Deploying an agent before fixing this is the equivalent of putting autopilot in a plane with deferred maintenance.
A good agent amplifies a good process. An agent glued onto a bad process just becomes noise, faster.
Five questions to validate
Before approving any agent project, we run five checks. If three or more fail, an agent is not the next decision.
- Is the process written down? It isn't enough to live in someone's head. It needs to be in a flow readable by a non-expert human and by an LLM.
- Do the data the agent will query exist, are they trustworthy, and accessible via API? No magic here — an agent without data is a confident guess. When the knowledge lives in documents rather than systems, you're in RAG territory — and there retrieval becomes the bottleneck, not the LLM.
- Is there a current operational KPI? Average time, resolution rate, NPS, cost per contact. Without baseline, you can't prove value later — and serious agent evaluation requires its own metrics beyond channel ones.

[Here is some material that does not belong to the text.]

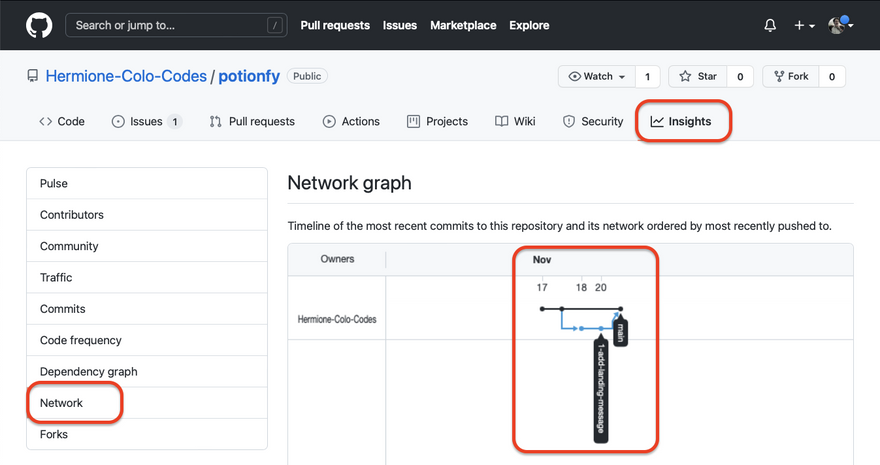Open the Projects tab
The width and height of the screenshot is (880, 465).
click(x=437, y=121)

- Is there a human owner of the process? Not the "executive sponsor" — the senior operator who knows where it hurts. Without that person, the project becomes theater.
- Is the risk of an agent being wrong tolerable? In customer service, yes — with a clear boundary between what to automate and what not to. In legal escalation, maybe not. In credit decisions, certainly not without specific governance.
The four-week MVP path
Passed all five? Here's what we deliver. Four weeks, controlled cost, KPI at the end.

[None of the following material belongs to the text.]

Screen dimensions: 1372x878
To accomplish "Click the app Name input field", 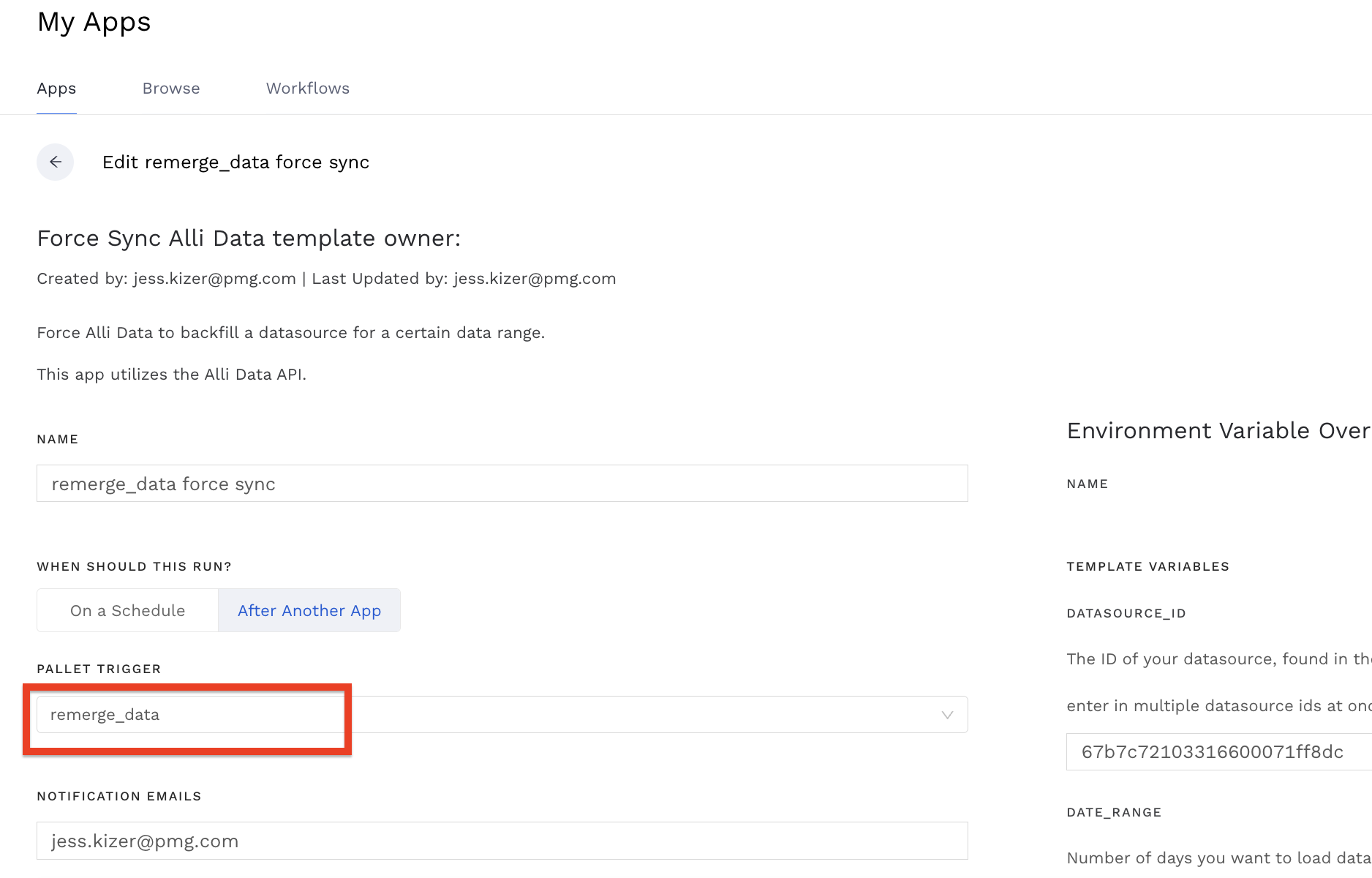I will pos(502,484).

Week 1 — Map. We sit with the senior operator, model the process, identify the 3–5 most frequent paths (covering ~80% of cases), and the points where AI can decide versus where it needs to escalate.

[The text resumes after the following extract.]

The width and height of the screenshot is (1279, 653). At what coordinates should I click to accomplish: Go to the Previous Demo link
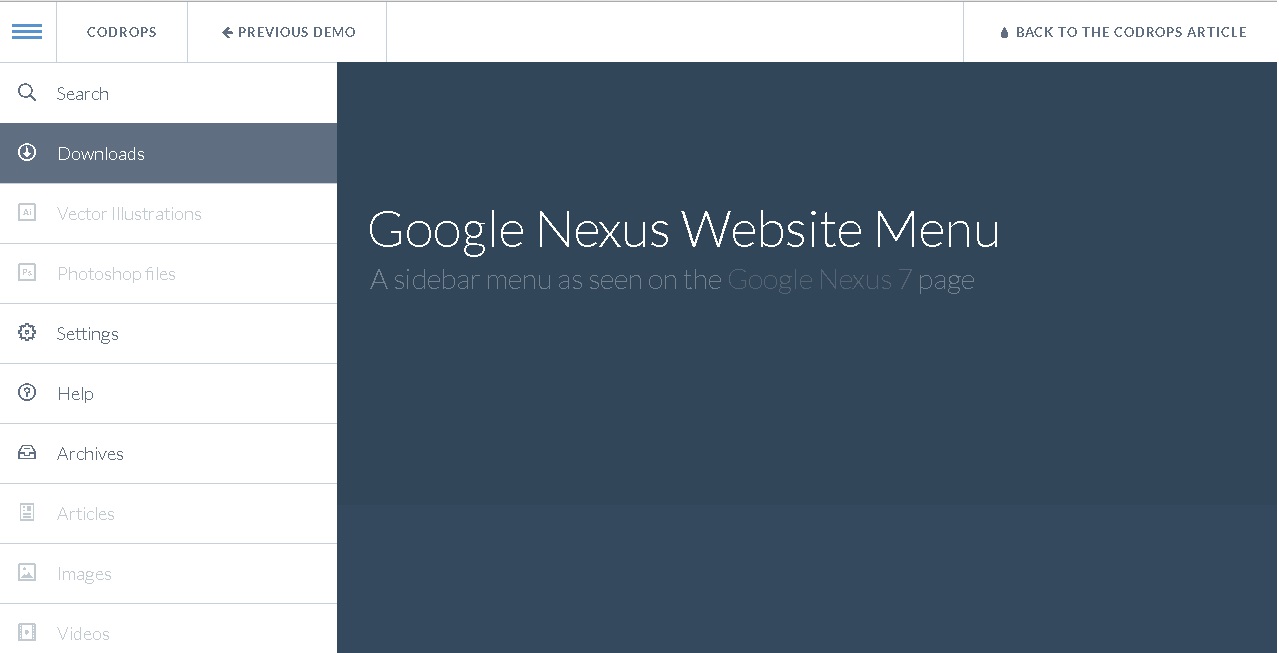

Week 2 — Prototype. We build an agent that covers only the simplest path (1 of 5). We connect it to data via API, instrument metrics, run it on 10 real cases offline.
Week 3 — Validate. We release the agent into production with human supervision — every response is reviewed before going out. We collect accuracy rate, error types, escalated cases. We compare with the operation's baseline.
Week 4 — Decide. Stop/go meeting. If the KPI hit (typically: 80%+ accuracy on the simplest path, with average time <30% of current), we expand to the other paths. If it didn't hit, the problem is rarely the agent — it's one of the five questions at the start.
Why AI without governance becomes liability
One last observation. Even when the agent works, it needs governance from day 1 — not as a future project. Logs of every interaction, audit of decisions, kill switch, clear definition of when to escalate to human, privacy policy applied before the first prompt, incident process.
Without that, what seemed like efficiency gain becomes silent operational risk. Gains disappear in the first months; liability shows up in the first incident — usually public.
Good enterprise AI is AI with auditing built in. It's not overhead — it's what separates a project that survives a new board from one that becomes a "lessons learned" slide.